Pedro (Barcelona): Pedrito es un grandísimo jugador, descubrimiento de Guardiola, que ha acabado la temporada algo desdibujado, al igual que Cesc. Pero Pedro se ganó un puesto en la convocatoria, y por mucho tiempo, en el Mundial 2010. Ya lo contamos en su momento [4]: con España ganando en semifinales a Alemania (uno a cero, como siempre), Pedrito se quedó solo delante del portero, algo escorado. A su izquierda, más solo que la una, Fernando Torres. Pedro fue egoísta y chutó (la mandó al palo). Y con ello, propició que España tuviese opciones en la final: impidió que el gol de Torres diese excusa a la prensa para presionar al seleccionador, y a éste para poner a Torres de inicio contra Holanda. Sólo por eso, Pedrito merece el reconocimiento eterno de todos los españoles de bien.

Llorente (Athletic de Bilbao): Llorente es una vergüenza para el Bilbao y su gloriosa tradición de jugar sólo con vascos (que, en un alucinante ejercicio de esquizofrenia, a menudo es reivindicada por españolistas acérrimos como una muestra de fe en la Patria de todos). Un riojano reconvertido a vasco aprovechando su anecdótico nacimiento en una clínica de Pamplona. ¿Qué será lo siguiente? ¡Contratadme a mí, que nací en Zaragoza, que está muy cerca del País Vasco! Por otro lado, Llorente acaba de perder ignominiosamente dos finales, contra el Atlético de Madrid y el Barcelona, lo cual abunda en su condición inequívoca de español y lo convierte en un jugador ideal para ir forjando la nueva Roja (la de siempre), tras este paréntesis de triunfo y éxtasis que hemos vivido en los últimos cuatro años.

Fernando Torres (Chelsea): Puede que a Ustedes les parezca excesiva nuestra indignación porque Del Bosque no haya convocado a Raúl, que a fin de cuentas tiene ya 34 años y además fue el causante del mayor ciclo de victorias de la historias de La Roja por la vía de que Aragonés dejase de convocarle.
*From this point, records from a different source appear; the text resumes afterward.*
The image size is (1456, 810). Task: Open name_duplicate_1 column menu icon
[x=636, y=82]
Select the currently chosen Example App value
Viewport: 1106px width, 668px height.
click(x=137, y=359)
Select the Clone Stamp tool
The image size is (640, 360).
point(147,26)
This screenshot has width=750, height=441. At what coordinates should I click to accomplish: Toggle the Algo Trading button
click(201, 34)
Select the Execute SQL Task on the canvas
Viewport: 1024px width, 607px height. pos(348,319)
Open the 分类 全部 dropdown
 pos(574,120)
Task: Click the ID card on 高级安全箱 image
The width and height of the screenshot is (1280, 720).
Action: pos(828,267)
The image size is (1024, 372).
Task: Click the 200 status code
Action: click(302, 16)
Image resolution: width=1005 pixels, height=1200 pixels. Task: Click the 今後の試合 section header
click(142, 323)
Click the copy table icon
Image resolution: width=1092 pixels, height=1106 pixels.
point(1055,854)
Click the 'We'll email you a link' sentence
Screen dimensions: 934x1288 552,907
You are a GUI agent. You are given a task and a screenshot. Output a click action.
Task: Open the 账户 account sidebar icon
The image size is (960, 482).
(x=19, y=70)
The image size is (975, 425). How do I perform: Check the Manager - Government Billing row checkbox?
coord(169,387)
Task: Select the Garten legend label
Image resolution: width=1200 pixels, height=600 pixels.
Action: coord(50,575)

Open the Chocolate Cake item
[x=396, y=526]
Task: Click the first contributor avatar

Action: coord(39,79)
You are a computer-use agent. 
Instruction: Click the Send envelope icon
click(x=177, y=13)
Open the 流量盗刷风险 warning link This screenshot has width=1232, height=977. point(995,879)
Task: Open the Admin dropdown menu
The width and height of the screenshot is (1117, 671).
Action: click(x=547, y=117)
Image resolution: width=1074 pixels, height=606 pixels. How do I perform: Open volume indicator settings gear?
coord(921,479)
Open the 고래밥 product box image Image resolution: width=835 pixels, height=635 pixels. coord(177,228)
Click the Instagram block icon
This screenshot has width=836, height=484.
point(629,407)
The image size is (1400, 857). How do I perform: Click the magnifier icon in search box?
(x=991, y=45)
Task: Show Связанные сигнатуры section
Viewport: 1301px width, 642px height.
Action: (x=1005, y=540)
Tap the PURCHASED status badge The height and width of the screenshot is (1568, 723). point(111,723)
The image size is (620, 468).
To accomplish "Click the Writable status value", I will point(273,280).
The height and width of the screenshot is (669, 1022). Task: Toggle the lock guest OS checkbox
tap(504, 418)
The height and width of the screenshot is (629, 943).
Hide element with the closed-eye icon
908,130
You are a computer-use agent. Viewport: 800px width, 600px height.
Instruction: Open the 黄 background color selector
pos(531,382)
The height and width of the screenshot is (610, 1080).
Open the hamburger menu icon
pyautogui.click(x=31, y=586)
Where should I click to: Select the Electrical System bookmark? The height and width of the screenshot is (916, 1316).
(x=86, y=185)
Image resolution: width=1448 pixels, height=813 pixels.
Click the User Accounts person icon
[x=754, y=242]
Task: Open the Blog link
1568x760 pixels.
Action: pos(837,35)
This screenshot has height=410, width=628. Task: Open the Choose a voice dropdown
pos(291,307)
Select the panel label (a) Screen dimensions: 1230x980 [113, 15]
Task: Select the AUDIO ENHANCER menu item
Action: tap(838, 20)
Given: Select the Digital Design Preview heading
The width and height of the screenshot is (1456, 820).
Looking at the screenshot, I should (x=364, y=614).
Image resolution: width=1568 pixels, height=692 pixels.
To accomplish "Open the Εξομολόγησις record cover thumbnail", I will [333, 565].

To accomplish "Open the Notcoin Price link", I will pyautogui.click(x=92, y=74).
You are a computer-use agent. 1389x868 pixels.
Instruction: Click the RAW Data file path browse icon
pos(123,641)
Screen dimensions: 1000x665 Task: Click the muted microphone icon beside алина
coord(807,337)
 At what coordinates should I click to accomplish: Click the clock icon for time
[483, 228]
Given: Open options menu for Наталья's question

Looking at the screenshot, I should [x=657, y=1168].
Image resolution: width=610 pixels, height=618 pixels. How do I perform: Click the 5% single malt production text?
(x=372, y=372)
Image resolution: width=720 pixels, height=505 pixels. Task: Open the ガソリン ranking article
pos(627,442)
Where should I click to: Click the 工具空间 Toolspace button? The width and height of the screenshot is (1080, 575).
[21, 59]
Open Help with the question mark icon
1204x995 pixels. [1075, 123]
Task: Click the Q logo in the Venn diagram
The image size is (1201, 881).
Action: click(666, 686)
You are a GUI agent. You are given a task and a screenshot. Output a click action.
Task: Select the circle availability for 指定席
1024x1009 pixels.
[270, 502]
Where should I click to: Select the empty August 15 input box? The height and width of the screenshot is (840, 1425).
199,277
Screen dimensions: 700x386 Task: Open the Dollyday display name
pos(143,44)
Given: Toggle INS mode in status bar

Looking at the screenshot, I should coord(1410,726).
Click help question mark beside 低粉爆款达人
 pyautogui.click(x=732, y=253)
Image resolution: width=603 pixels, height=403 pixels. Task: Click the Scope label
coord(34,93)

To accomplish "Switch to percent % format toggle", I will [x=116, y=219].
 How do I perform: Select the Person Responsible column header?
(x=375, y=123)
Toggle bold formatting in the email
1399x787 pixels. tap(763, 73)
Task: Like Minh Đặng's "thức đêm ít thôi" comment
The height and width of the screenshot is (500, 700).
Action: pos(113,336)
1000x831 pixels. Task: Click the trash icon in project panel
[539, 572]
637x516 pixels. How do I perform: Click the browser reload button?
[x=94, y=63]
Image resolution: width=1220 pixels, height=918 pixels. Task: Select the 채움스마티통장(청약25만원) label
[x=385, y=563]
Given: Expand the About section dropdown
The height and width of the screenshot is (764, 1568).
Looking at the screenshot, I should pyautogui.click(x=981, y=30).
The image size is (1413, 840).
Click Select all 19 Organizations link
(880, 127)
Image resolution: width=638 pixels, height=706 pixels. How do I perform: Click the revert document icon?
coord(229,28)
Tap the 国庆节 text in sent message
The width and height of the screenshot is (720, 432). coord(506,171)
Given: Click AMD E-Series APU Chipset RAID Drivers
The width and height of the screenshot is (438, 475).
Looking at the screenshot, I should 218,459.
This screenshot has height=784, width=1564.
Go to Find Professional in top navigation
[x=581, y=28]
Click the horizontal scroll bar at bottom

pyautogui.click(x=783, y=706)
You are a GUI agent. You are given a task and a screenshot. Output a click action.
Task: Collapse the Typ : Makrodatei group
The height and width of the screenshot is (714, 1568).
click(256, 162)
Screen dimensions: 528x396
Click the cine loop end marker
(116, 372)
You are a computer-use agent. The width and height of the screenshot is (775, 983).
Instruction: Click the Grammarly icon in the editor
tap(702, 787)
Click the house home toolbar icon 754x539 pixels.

Pero luego uno piensa que Del Bosque ha decidido llevarse a Fernando Torres y ya no sabe qué pensar. ¡Al menos, Raúl mete goles! La cosa está llegando a un nivel muy triste. Ayer El País publicaba un artículo diciendo que Fernando Torres tiene “la mirada limpia”. Si la cosa ha llegado al nivel de mínimos, es decir, a hacer un “Joaquín Almunia [5]”, el asunto está muy claro: Don Fernando nos va a proporcionar una lucha, una brega, un espíritu, tan abundantes como inexistentes serán sus goles o jugadas de peligro.

Negredo (Sevilla): La ausencia de Villa y la presencia de Fernando Torres colocan a la delantera de España en una situación de crisis absoluta. Por esa razón, Del Bosque se está afanando en convocar a delanteros de nivel medio que en un momento dado puedan hacer papel, lo cual es lo mismo que decir que Del Bosque está convocando a delanteros apañados pero no más para poder decir: “Pues claro que Torres es titular… ¿A quién queréis que ponga, si no?”.